__TASK REQUIREMENTS__
Reproduce word for word the lines between those holding "How do I perform: Switch" and "Given: Open the three-dot overflow menu", inclusive, and nothing else from the data below.

[Stored data entries]
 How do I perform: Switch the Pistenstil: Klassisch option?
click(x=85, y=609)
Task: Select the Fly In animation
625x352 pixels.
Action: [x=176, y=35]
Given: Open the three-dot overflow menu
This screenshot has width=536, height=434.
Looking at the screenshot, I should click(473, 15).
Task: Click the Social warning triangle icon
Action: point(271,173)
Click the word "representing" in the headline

---

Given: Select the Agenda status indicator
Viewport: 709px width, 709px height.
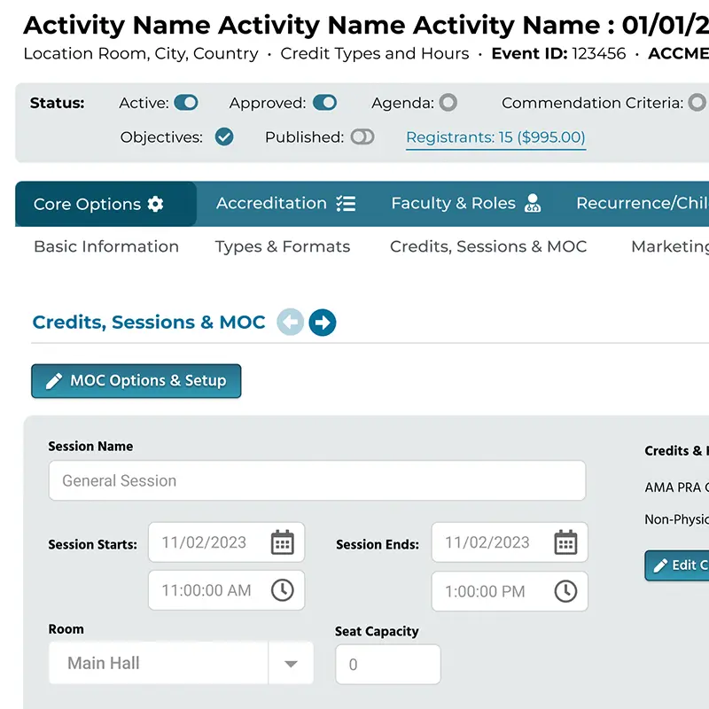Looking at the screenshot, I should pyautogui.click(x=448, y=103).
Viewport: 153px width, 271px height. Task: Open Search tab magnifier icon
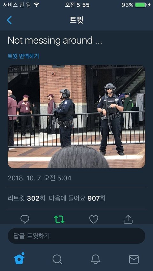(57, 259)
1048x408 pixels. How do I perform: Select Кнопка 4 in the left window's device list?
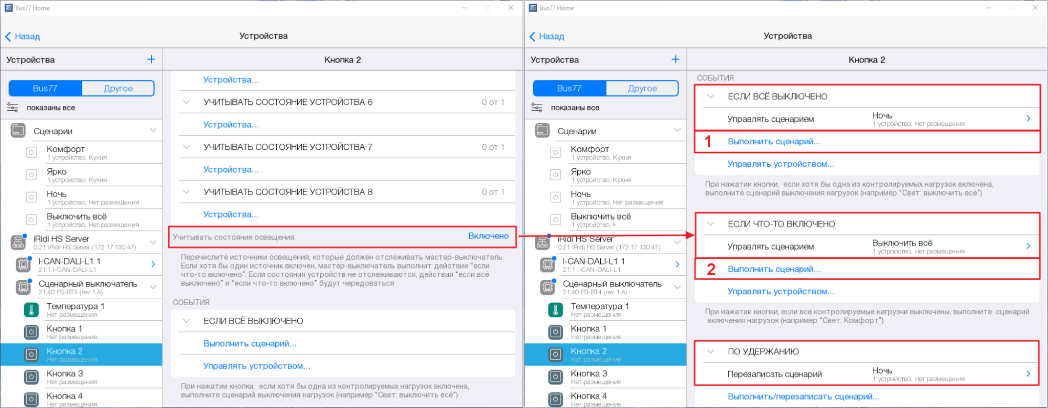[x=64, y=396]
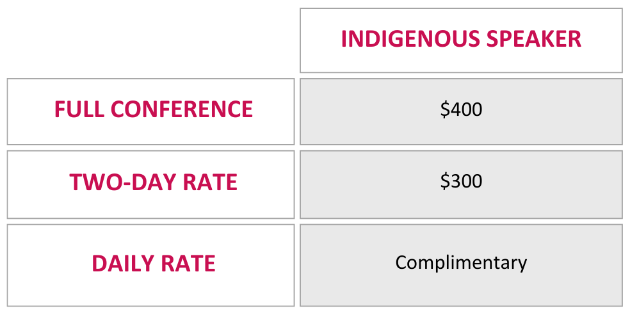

__YOUR RESPONSE__
 How do I perform: Switch the Pistenstil: Klassisch option?
click(x=85, y=609)
Task: Select the Fly In animation
625x352 pixels.
Action: [x=176, y=35]
Given: Open the three-dot overflow menu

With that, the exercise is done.